- Problem description:
Every line of the material below that contains the string "chevron" must appear in the answer.

- Source data:
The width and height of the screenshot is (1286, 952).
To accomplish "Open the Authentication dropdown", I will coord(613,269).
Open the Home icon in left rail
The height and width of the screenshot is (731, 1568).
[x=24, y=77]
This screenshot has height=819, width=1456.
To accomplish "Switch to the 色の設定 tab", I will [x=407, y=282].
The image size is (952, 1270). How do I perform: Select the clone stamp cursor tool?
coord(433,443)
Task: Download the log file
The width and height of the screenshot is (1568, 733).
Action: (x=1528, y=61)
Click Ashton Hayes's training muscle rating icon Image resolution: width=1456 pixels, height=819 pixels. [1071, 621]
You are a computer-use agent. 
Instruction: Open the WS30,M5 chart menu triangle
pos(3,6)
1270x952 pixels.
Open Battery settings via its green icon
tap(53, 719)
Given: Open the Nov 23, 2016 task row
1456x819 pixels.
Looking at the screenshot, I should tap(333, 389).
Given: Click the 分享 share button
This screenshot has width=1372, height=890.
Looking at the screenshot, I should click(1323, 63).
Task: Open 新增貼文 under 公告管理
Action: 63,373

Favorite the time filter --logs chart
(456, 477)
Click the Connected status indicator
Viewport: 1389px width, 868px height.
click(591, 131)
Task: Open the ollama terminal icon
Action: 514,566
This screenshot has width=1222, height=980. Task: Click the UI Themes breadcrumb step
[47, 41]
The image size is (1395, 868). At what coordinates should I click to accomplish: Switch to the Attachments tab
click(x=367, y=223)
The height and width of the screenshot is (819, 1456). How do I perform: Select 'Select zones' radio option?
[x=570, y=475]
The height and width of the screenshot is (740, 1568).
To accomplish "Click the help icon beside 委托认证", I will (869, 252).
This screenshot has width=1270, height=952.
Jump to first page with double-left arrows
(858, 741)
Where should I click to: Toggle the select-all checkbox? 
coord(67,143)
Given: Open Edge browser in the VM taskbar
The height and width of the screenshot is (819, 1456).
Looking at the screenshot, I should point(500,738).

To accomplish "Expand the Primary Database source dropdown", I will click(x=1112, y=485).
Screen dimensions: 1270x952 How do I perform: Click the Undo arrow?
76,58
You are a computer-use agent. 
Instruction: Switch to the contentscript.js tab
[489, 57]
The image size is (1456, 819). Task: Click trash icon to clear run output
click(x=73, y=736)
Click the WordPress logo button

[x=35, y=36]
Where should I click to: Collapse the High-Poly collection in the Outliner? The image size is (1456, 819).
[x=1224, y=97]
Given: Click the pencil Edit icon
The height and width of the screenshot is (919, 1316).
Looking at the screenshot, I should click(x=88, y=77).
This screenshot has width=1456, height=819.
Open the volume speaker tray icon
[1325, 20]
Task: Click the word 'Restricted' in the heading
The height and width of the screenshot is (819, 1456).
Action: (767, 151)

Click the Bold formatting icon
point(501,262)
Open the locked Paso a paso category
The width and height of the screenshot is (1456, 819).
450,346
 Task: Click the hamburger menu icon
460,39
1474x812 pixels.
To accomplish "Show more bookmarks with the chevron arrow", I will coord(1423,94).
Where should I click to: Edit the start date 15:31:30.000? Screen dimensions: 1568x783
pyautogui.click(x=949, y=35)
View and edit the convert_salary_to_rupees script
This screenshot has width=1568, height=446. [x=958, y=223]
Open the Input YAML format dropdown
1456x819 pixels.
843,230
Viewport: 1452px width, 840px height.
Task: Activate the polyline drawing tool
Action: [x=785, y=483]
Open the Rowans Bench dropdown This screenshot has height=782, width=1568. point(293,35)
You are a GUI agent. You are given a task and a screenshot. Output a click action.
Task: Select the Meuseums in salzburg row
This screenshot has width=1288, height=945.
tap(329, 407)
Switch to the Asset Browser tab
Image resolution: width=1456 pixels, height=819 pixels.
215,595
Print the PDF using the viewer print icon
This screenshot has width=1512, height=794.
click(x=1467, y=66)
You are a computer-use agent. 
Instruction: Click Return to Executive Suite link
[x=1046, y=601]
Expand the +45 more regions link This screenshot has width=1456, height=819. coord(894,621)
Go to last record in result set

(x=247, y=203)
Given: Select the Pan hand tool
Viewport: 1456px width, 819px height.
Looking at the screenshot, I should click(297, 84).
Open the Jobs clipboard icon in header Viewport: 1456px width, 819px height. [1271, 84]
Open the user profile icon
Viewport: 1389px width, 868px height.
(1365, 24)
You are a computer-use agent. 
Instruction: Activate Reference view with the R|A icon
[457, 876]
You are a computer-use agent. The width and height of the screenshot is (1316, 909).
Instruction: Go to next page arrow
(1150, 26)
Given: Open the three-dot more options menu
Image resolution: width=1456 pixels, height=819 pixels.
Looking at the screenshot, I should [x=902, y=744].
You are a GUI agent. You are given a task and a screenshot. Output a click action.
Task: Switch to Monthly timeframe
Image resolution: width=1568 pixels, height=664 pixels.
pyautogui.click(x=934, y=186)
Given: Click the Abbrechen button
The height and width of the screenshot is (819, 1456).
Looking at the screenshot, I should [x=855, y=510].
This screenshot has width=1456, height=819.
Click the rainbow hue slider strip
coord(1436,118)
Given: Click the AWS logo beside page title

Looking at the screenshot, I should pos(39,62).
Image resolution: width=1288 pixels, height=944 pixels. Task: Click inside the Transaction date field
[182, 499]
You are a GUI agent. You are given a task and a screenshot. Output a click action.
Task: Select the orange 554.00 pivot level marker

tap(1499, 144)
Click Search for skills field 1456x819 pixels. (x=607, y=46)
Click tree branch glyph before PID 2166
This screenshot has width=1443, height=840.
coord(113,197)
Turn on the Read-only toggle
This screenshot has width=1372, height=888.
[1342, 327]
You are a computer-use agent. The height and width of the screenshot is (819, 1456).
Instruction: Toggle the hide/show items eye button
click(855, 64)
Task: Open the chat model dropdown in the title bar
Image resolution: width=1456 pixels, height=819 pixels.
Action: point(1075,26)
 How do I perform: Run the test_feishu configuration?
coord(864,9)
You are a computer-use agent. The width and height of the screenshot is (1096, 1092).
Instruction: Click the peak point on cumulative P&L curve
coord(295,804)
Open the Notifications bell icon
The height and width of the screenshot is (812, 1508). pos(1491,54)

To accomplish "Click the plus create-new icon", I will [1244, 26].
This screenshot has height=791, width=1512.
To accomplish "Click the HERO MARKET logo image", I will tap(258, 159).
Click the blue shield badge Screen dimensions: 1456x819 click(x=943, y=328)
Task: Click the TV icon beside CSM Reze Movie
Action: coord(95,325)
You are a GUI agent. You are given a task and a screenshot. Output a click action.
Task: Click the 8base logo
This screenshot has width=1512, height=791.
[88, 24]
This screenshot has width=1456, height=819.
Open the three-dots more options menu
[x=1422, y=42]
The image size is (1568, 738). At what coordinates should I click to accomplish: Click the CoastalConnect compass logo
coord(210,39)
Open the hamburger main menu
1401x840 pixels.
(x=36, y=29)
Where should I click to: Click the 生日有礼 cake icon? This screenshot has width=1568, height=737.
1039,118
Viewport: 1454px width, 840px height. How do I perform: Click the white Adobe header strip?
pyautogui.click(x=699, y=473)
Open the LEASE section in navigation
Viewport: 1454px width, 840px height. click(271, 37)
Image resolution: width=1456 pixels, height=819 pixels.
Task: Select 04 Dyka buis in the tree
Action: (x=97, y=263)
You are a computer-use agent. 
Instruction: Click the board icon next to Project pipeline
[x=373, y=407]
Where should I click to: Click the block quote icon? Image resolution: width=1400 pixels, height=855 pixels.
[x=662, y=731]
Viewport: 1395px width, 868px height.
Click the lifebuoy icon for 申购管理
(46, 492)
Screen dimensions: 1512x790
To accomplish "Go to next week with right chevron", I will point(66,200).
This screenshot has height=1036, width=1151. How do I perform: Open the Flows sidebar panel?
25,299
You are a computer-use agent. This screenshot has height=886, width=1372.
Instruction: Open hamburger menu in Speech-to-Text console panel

- Exercise answer:
To accomplish "Show more bookmarks with the chevron arrow", I will coord(1423,94).
To accomplish "Go to next week with right chevron", I will point(66,200).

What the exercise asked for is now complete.